Go to the line that contains "This screenshot has". Restate that line and each one after it exactly, through the end of the records, without pictures.

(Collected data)

◇ ◇ ◇ ◇

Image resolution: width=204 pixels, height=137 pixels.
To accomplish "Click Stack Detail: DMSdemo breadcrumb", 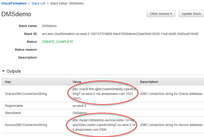I will pyautogui.click(x=68, y=4).
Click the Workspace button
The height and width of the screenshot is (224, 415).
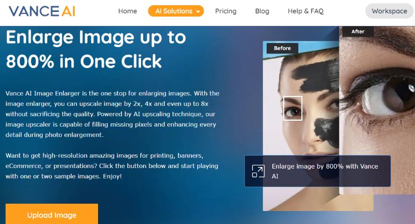[390, 11]
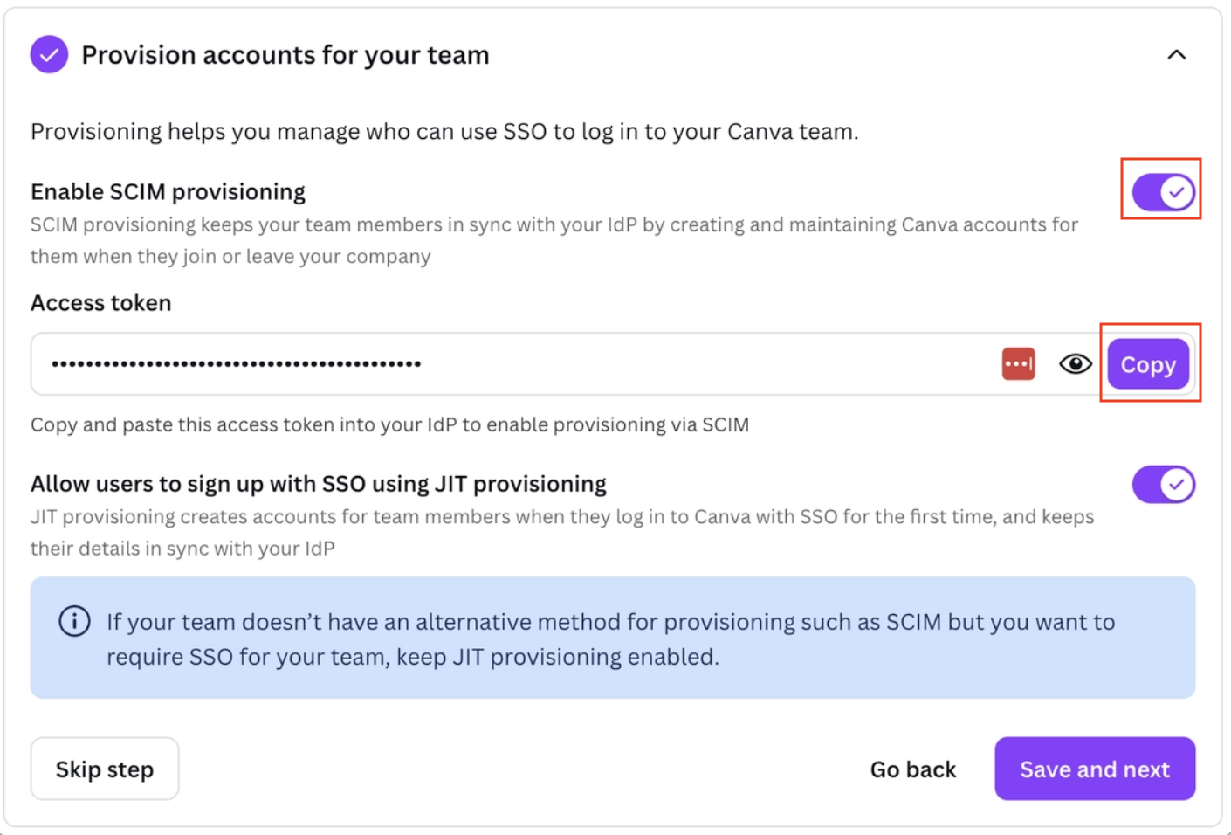Click Save and next
Viewport: 1231px width, 835px height.
click(x=1094, y=769)
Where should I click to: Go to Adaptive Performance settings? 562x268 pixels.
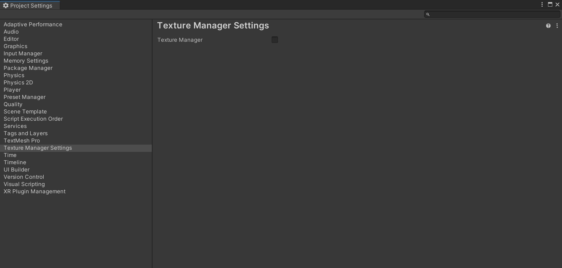33,25
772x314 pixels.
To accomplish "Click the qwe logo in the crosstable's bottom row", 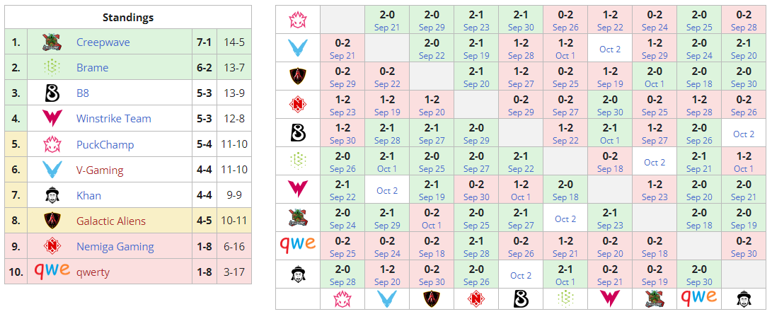I will 698,297.
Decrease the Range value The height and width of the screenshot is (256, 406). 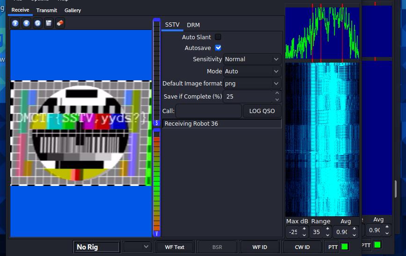pyautogui.click(x=328, y=234)
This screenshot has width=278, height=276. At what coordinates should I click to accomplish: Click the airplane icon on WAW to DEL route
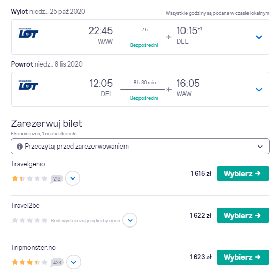click(x=169, y=37)
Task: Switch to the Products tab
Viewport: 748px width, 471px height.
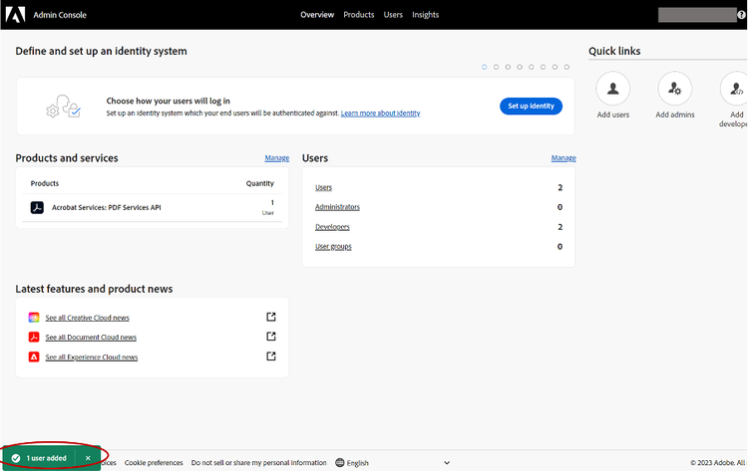Action: tap(358, 15)
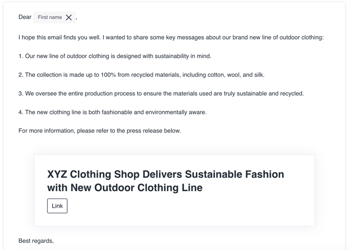The image size is (350, 250).
Task: Remove the First name placeholder with the X icon
Action: point(69,17)
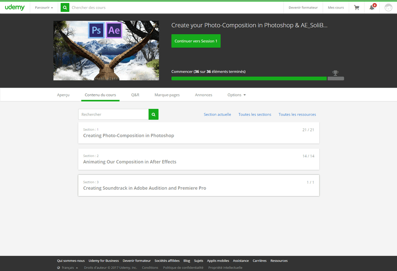Click the green search icon in header

click(65, 7)
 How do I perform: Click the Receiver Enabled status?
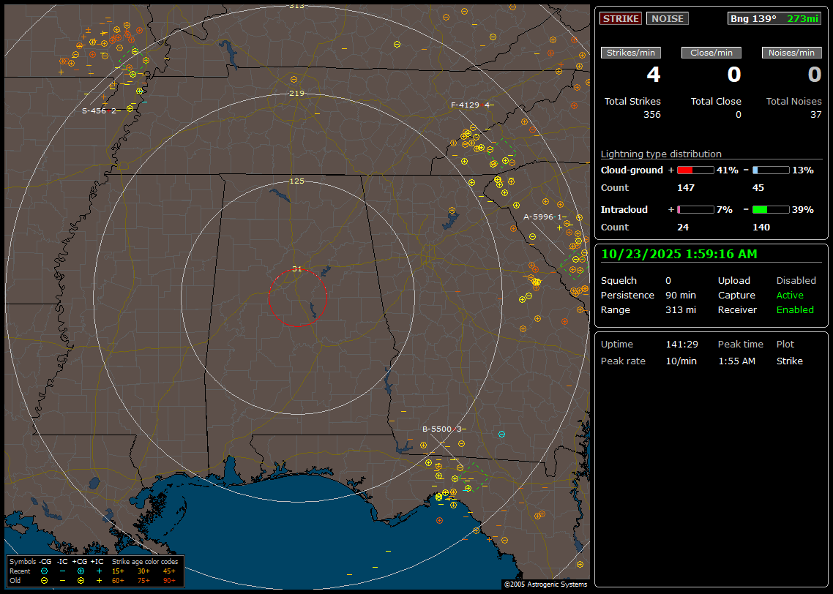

◇ ◇ ◇ ◇

* _Solution to the exercise_:
This screenshot has width=278, height=276. At what coordinates should I click to accomplish: Click the airplane icon on WAW to DEL route
click(x=169, y=37)
Task: Switch to the Products tab
Viewport: 748px width, 471px height.
Action: tap(358, 15)
The image size is (350, 250).
Task: Remove the First name placeholder with the X icon
Action: point(69,17)
Click the green search icon in header

click(65, 7)
 How do I perform: Click the Receiver Enabled status?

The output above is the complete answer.